La transformation des rivages en espaces attractifs est due à :
• La mise en place des technopoles.

• L'héliotropisme pour les retraités aisés.

• Le développement du télétravail.

• Le développement de l’industrie du tourisme.
La densification du réseau autoroutier, les transports rapides, la démocratisation de transport aérien, la multiplication des réseaux de télécommunication facilitent et justifient ces migrations actuelles.
3. La régionalisation des migrations en Europe
a. Les régions de forte émigration
Trois types de régions sont principalement touchées :
•  Des régions en retard économique, peu industrialisées, avec un niveau de vie inférieur à la moyenne nationale.
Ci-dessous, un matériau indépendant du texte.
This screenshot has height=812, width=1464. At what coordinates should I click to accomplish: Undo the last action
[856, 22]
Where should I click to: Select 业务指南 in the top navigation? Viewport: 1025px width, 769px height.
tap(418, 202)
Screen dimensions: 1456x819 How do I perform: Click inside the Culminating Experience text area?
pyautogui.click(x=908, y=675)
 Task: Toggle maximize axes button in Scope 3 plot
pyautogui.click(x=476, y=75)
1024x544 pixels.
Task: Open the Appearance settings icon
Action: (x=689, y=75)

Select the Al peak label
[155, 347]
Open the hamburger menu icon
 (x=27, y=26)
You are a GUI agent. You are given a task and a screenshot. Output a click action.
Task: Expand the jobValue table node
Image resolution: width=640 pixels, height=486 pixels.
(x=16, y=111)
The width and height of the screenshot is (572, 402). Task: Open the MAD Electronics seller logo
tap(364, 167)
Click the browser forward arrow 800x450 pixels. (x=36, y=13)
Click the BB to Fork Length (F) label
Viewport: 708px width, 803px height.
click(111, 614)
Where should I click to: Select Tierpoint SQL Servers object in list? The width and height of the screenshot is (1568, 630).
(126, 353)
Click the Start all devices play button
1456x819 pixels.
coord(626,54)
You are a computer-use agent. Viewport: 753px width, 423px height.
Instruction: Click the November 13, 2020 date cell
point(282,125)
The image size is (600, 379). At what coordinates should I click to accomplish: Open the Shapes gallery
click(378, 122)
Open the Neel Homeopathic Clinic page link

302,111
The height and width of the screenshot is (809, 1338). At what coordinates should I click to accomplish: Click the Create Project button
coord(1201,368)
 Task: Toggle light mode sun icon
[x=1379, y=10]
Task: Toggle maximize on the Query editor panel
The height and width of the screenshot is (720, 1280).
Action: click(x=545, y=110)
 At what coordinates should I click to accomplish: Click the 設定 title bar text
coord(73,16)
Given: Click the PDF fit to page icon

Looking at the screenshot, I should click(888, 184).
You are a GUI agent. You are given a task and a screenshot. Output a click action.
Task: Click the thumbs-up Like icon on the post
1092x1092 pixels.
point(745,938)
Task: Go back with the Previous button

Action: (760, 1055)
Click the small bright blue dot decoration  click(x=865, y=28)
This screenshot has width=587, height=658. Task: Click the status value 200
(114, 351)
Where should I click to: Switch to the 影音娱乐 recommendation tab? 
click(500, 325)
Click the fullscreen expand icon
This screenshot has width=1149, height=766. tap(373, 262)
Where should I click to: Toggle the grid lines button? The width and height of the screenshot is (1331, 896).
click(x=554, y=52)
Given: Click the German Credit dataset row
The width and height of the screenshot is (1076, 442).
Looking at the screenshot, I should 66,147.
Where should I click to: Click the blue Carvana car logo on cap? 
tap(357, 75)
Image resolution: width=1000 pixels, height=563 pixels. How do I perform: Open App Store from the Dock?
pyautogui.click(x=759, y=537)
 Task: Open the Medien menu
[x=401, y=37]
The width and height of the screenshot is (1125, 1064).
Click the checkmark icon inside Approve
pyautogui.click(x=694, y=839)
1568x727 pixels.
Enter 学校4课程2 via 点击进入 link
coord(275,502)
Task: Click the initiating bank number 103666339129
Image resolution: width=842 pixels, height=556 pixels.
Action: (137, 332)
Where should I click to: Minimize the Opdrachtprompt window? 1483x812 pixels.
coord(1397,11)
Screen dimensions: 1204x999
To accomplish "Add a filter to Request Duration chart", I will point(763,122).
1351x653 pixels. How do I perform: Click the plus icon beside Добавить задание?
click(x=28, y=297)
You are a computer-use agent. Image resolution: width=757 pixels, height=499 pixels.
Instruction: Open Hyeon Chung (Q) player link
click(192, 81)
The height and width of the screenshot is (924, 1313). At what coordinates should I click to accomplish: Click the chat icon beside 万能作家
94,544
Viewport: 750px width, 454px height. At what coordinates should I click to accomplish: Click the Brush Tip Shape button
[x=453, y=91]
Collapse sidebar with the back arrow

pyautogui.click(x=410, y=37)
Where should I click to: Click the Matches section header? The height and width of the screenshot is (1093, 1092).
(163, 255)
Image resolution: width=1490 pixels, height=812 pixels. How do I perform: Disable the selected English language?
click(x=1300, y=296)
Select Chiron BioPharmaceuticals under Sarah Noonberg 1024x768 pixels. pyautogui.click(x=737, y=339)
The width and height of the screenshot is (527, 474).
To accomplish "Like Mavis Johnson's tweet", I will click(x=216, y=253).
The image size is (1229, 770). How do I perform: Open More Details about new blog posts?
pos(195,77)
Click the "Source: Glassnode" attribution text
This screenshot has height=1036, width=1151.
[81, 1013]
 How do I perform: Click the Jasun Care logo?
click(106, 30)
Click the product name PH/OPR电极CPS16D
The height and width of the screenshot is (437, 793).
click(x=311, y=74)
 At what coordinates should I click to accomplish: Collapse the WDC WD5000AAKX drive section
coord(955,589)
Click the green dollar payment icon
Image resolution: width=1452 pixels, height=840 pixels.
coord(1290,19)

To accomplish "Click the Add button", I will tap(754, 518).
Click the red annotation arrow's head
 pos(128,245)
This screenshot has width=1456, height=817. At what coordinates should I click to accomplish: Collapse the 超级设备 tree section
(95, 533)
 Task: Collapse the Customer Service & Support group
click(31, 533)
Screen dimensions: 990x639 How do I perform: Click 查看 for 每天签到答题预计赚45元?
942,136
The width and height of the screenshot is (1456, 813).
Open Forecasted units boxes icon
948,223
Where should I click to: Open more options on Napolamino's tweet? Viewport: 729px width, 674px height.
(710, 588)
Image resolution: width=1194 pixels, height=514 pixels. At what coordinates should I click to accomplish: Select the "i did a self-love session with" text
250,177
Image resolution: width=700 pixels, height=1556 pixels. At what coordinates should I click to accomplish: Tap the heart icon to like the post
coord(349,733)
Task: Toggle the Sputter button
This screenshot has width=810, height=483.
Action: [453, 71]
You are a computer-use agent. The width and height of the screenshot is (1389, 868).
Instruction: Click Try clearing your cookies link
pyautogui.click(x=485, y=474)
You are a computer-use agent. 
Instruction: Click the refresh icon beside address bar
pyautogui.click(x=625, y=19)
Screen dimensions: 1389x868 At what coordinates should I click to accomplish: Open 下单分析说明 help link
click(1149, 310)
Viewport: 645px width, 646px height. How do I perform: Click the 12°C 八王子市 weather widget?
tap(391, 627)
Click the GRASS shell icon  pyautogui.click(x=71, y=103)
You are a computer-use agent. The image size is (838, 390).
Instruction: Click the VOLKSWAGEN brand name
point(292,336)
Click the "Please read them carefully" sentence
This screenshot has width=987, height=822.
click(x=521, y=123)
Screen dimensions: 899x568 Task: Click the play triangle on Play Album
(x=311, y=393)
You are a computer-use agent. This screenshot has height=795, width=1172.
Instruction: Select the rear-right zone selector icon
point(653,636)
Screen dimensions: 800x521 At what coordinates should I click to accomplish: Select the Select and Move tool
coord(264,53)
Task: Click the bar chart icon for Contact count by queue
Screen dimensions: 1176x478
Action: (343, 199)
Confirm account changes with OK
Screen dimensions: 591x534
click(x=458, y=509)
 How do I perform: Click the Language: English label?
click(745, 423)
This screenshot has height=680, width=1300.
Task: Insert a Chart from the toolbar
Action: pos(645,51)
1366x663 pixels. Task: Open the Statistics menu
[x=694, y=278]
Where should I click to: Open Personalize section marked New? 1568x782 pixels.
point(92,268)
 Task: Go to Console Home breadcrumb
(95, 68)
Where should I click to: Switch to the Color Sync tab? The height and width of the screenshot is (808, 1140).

On a le nord de la Grèce ( Epire, Macédoine, Thrace ) ,le Mezzogiorno italien au sud de Naples ( Pouilles, Calabre ), la Sardaigne et la Sicile, le sud ouest de l’Espagne ( Estrémadure, Andalousie intérieure ) et le nord ouest du Royaume Uni et Irlande du nord.
•  Des régions en crise et/ou en reconversion comme la France du nord ( Nord-Pas-de-Calais, Lorraine ), ou le nord-ouest de l’Espagne ( la Galice ). Entrent aussi dans cette catégorie, les Länder de l’ex-RDA qui connaissent un fort différentiel avec ceux de l’ex-RFA malgré les efforts de rattrapage faits depuis 16 ans pour fixer les populations.
•  Des régions qui subissent une hyperurbanisation, très densément peuplées, où les conditions de vie deviennent difficiles : déplacements fastidieux, cherté de l’habitat, pollutions en tous genres. Il en est ainsi de la région parisienne ou de la Ruhr en Allemagne dans le Land de Rhénanie du Nord-Westphalie qui compte les plus fortes densités de l’état avec la conurbation Essen-Duisbourg-Dortmund-Düsseldorf-Cologne-Bochum.
b. Les régions attractives avec solde migratoire positif
Le grand Londres, malgré sa forte urbanisation, reste une région attractive. En Allemagne, la Bavière, plus grande que la Belgique, le Danemark ou les Pays Bas, plus peuplée que l’Autriche, la Grèce ou le Portugal, connaît une croissance démographique soutenue par solde migratoire positif.

Au sud de l’Union européenne, un vaste arc qui englobe le littoral atlantique français puis tout le sud-ouest, les départements méditerranéens, les Alpes de sud, l’Italie du nord ( Piémont, Ligurie, Lombardie, Emilie Romagne, Vénétie ). Sans oublier, plus au sud, la côte espagnole de Murcie à la frontière française.
c. Les enjeux
Au final, les mouvements de personnes interétatiques, restent en deçà des objectifs fixés exception faite des flux transfrontaliers. Il existe en effet un certain nombre de freins à ces migrations internes.

D’abord la barrière de la langue qui reste un obstacle pour toute une partie de la population adulte ; c’est sans doute moins vrai pour les jeunes. L’équivalence des diplômes et des qualifications n’est pas encore achevée et freine les migrations de nature professionnelle.

Les systèmes sociaux sont loin d’être harmonisés : assurances sociales, assurances médicales, salaires, qualité des soins, systèmes de retraites, chacun joue encore sa propre partition.

Enfin, il ne faut pas sous-estimer le poids des traditions et des mentalités dans des états dont le riche passé et la longue histoire font la différence avec les Etats-Unis où changer de ville, de région ou d’océan ne pose aucun problème.
L’essentiel
Force est de constater que les migrations intra européennes restent un phénomène encore assez peu actif. Certes les passages transfrontaliers se sont largement développés mais la mobilité des européens reste en deçà de ce que l’on constate aux Etats-Unis par exemple. Le poids de l’histoire et celui des traditions mettront sans doute encore quelques années à s’estomper. L’avenir est entre les mains de la jeune génération, née dans l’ Union Européenne, qui a adopté la citoyenneté européenne et pour laquelle l’obstacle de la langue aura été gommé par les études secondaires.